Con una proyección que superó los dos millones de vehículos transitando por sus principales corredores viales, el territorio departamental vivió jornadas de alta intensidad del tráfico que pusieron a prueba las estrategias viales de las autoridades locales y regionales.
El plan especial, coordinado por la Gobernación de Cundinamarca y la Secretaría de Movilidad Contemporánea, se desplegó con el objetivo no solo de agilizar el flujo de viajeros, sino de mitigar los puntos críticos históricos que suelen ahogar los accesos a la capital de la República.
Los puntos críticos bajo la lupa:
El verdadero reto de la jornada se concentró en corredores específicos donde convergen el turismo y el tráfico intermunicipal. El municipio de Soacha lideró las estadísticas con una proyección de más de 165.000 automotores transitando por sus vías, una situación agravada estructuralmente por la reducción de carriles derivada de las obras de TransMilenio en sectores neurálgicos como Maiporé y la zona de la 3M en la Autopista Sur.
Por su parte, el corredor La Mesa – Girardot no se quedó atrás, registrando el tránsito de aproximadamente 132.000 vehículos. La alta afluencia en esta zona obligó a la implementación de medidas operativas drásticas como el reversible continuo desde Apulo hasta Mosquera durante el denominado «Plan Retorno» del lunes festivo, buscando priorizar el ingreso hacia Bogotá.

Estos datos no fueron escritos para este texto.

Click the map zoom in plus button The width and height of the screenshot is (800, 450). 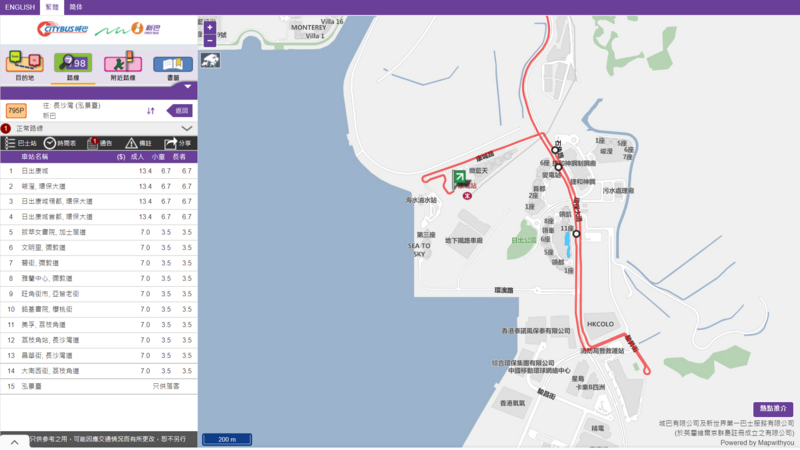coord(209,28)
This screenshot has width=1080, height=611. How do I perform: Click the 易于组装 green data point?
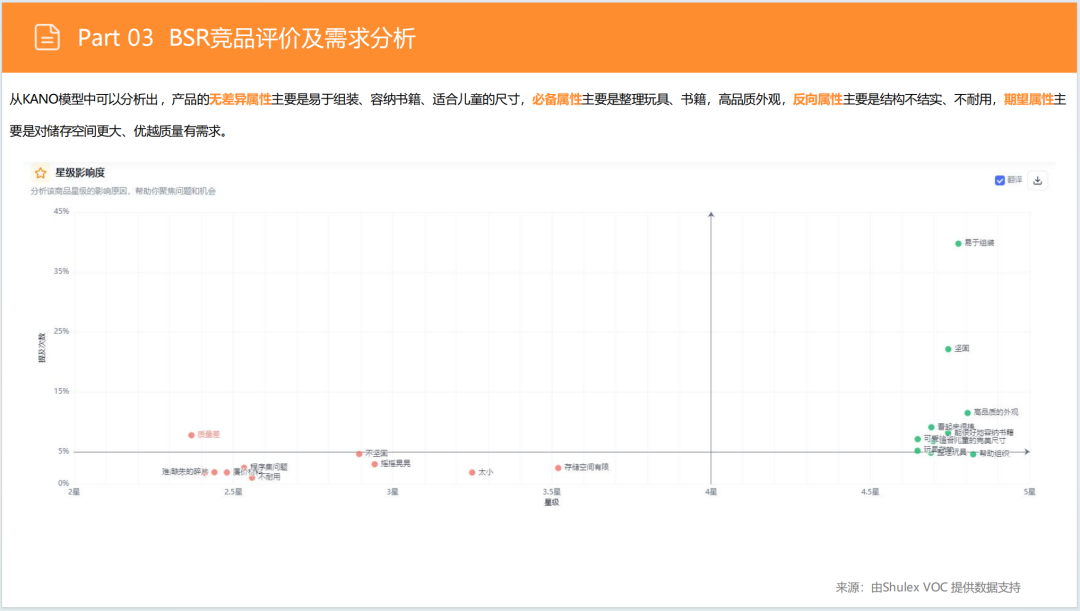(957, 242)
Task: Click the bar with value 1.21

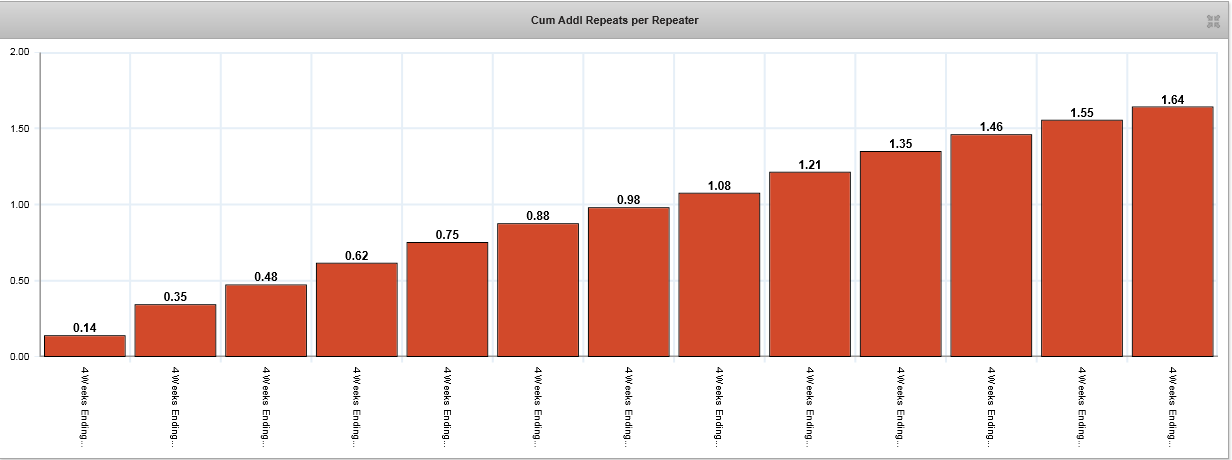Action: click(810, 264)
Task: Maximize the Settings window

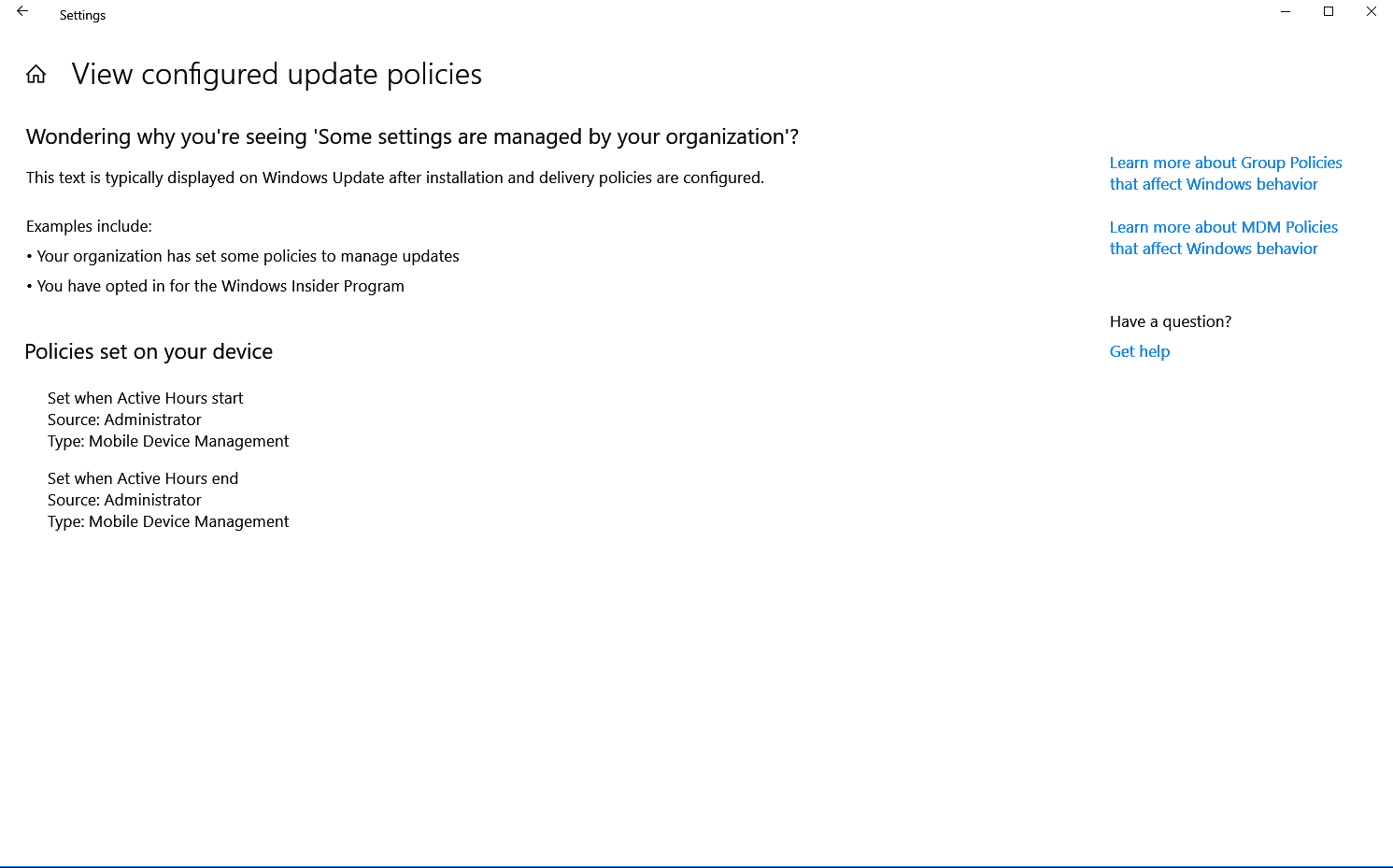Action: tap(1328, 11)
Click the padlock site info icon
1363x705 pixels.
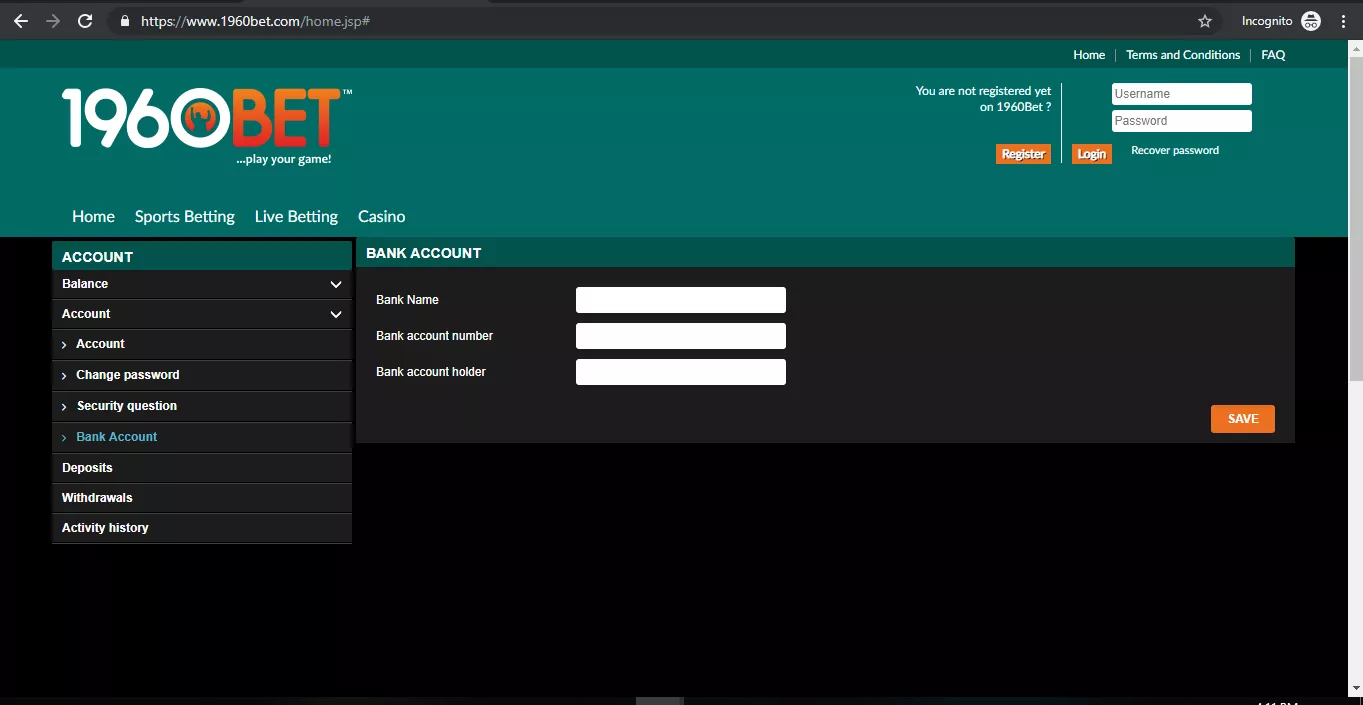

A diferencia de los operativos tradicionales de años anteriores, la gestión vial de este puente festivo destacó por una fuerte apuesta tecnológica. La articulación institucional —que involucró al Ministerio de Transporte, la Policía Nacional (Ditra) y la Agencia Regional de Movilidad— se respaldó en el monitoreo aéreo en tiempo real mediante el uso de drones en peajes complejos como Chusacá y la glorieta de Toreros en Mosquera.
Asimismo, herramientas digitales de análisis predictivo como el Portal Datos360 y convenios de tráfico con plataformas como Waze permitieron a los usuarios monitorear el «tablero de velocidades» y buscar rutas alternas para sortear los embotellamientos.
Aunque las restricciones de carga para vehículos de más de 3.4 toneladas y el estricto cumplimiento del Pico y Placa Regional en los nueve ingresos a Bogotá ayudaron a ordenar la entrada de viajeros en las franjas horarias establecidas, el balance deja sobre la mesa los debates de siempre.El flujo masivo de más de dos millones de vehículos evidencia que la infraestructura vial de Cundinamarca y su conectividad con Bogotá siguen operando al límite.
Si bien los planes de contingencia salvan el fin de semana, la necesidad de consolidar macroproyectos de movilidad sostenible y ampliaciones viales definitivas sigue siendo la principal tarea pendiente para el desarrollo de la región central del país.
El ciudadano cumplió con salir; las autoridades cumplieron con vigilar, pero el asfalto sigue pidiendo un respiro a gritos.